** DIRECTIONS **
When duplicating the records beneath this instruction, omit every picture and keep all else exact.

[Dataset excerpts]
•••
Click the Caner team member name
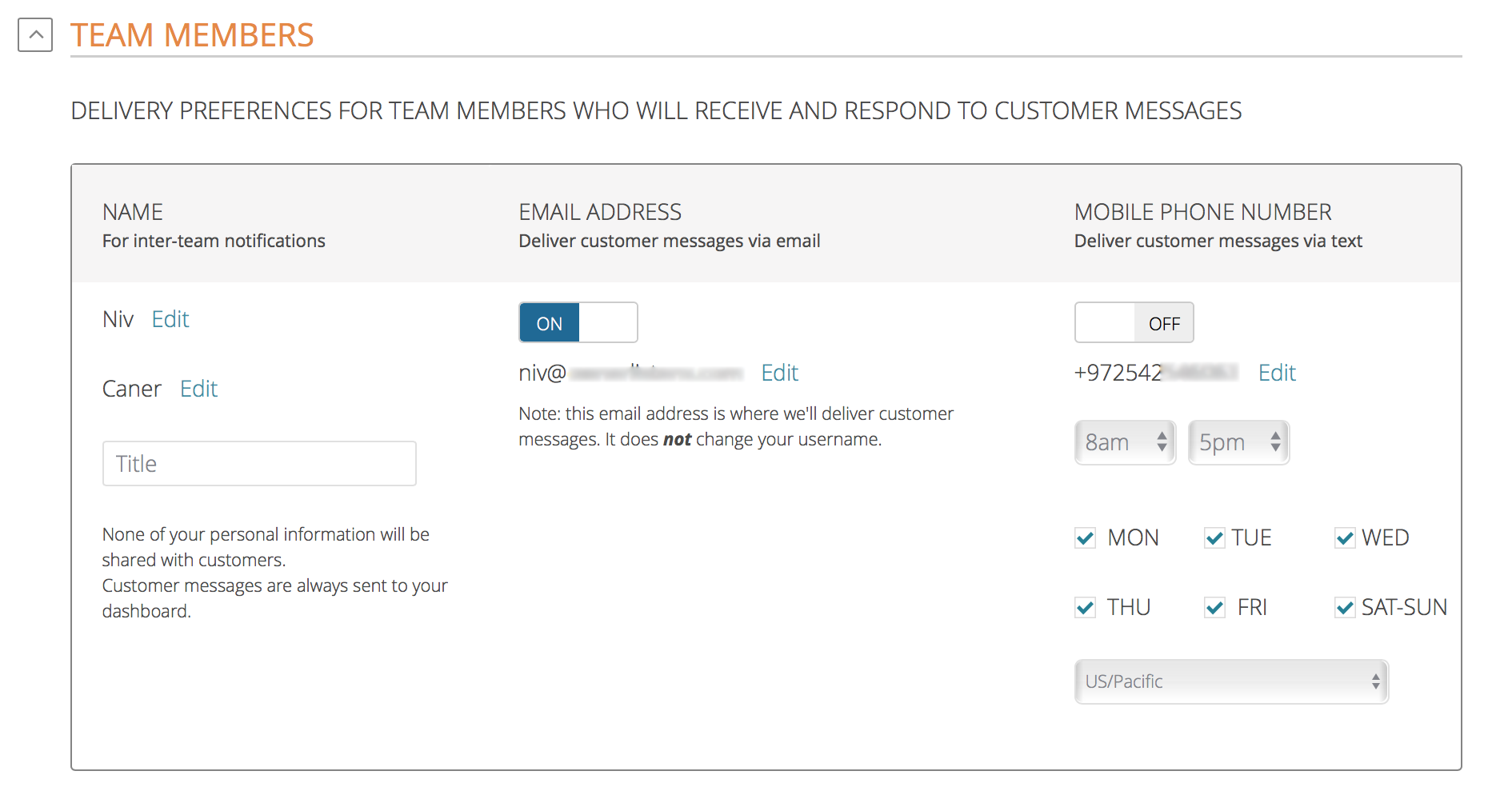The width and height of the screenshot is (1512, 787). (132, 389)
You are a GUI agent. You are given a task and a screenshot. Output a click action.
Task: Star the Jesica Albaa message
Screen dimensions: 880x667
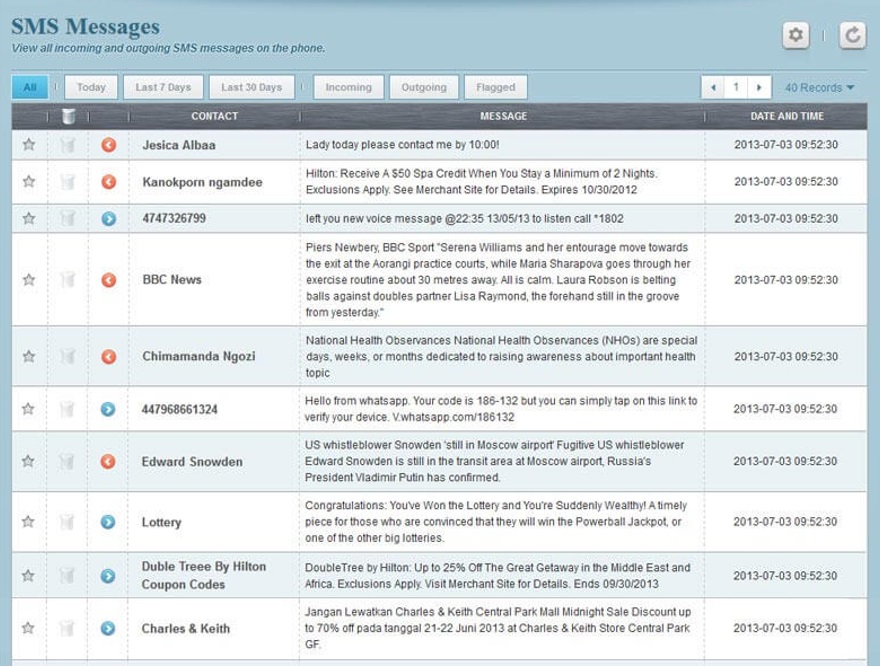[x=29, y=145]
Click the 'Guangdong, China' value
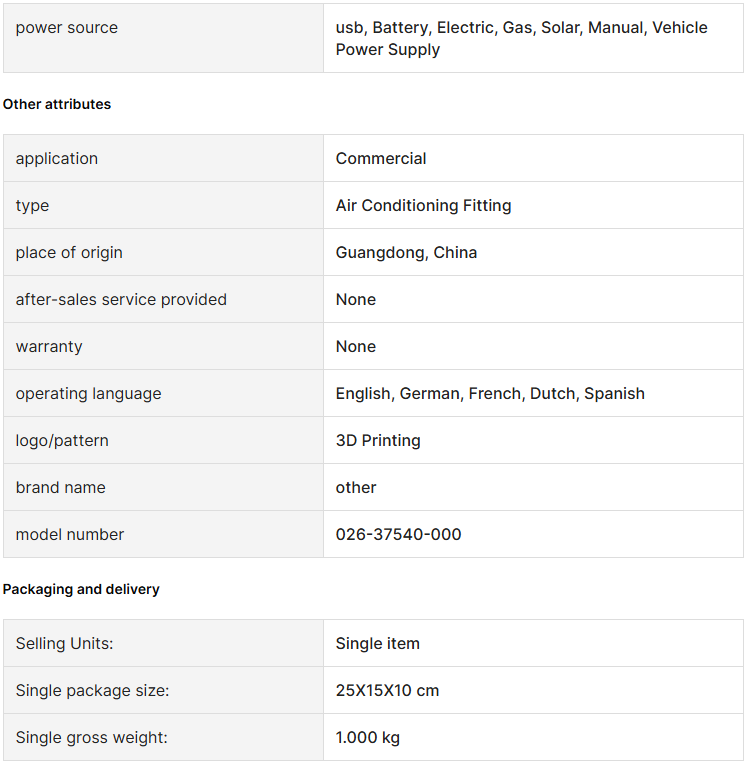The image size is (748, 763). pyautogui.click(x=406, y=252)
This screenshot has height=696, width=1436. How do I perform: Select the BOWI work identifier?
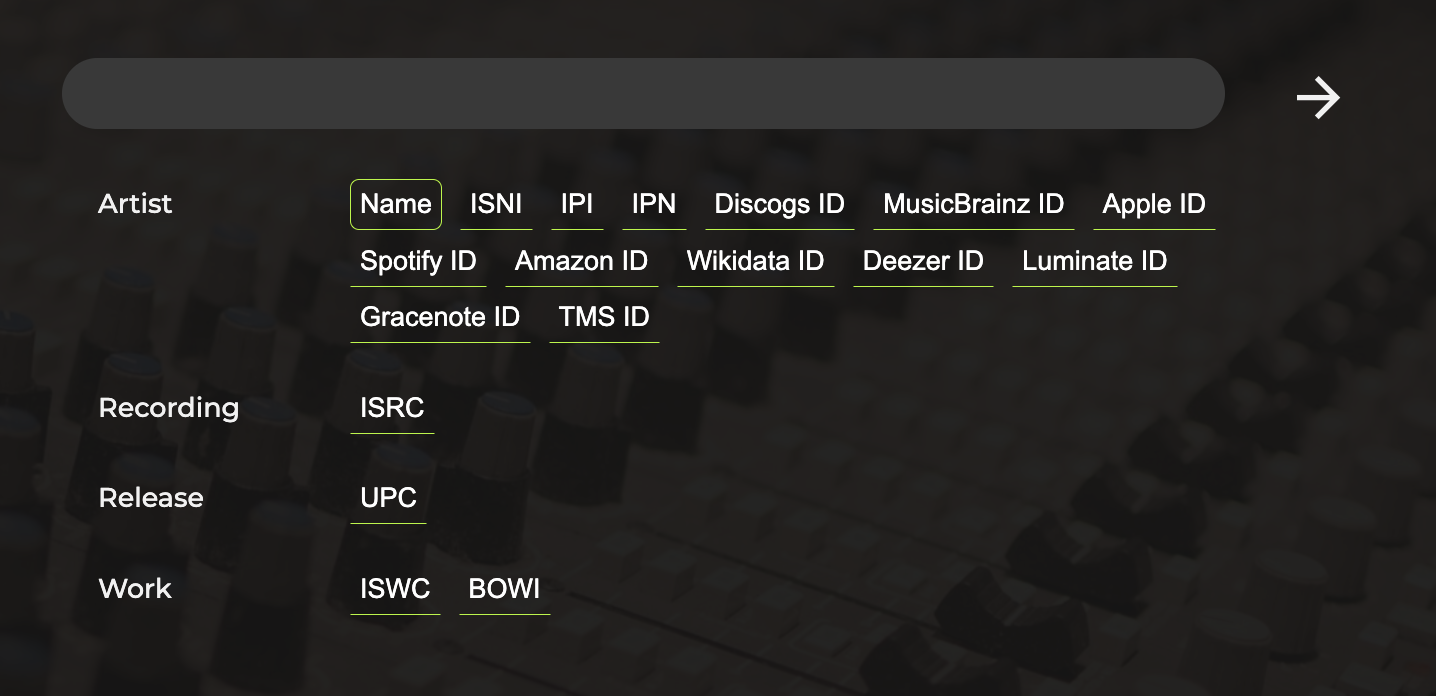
•••
** FINISHED TASK **
Click the Caner team member name
The width and height of the screenshot is (1512, 787). (132, 389)
You are a GUI agent. You are given a task and a screenshot. Output a click action.
Task: Star the Jesica Albaa message
Screen dimensions: 880x667
[x=29, y=145]
Click the 'Guangdong, China' value
The image size is (748, 763). pyautogui.click(x=406, y=252)
This screenshot has height=696, width=1436. How do I perform: Select the BOWI work identifier?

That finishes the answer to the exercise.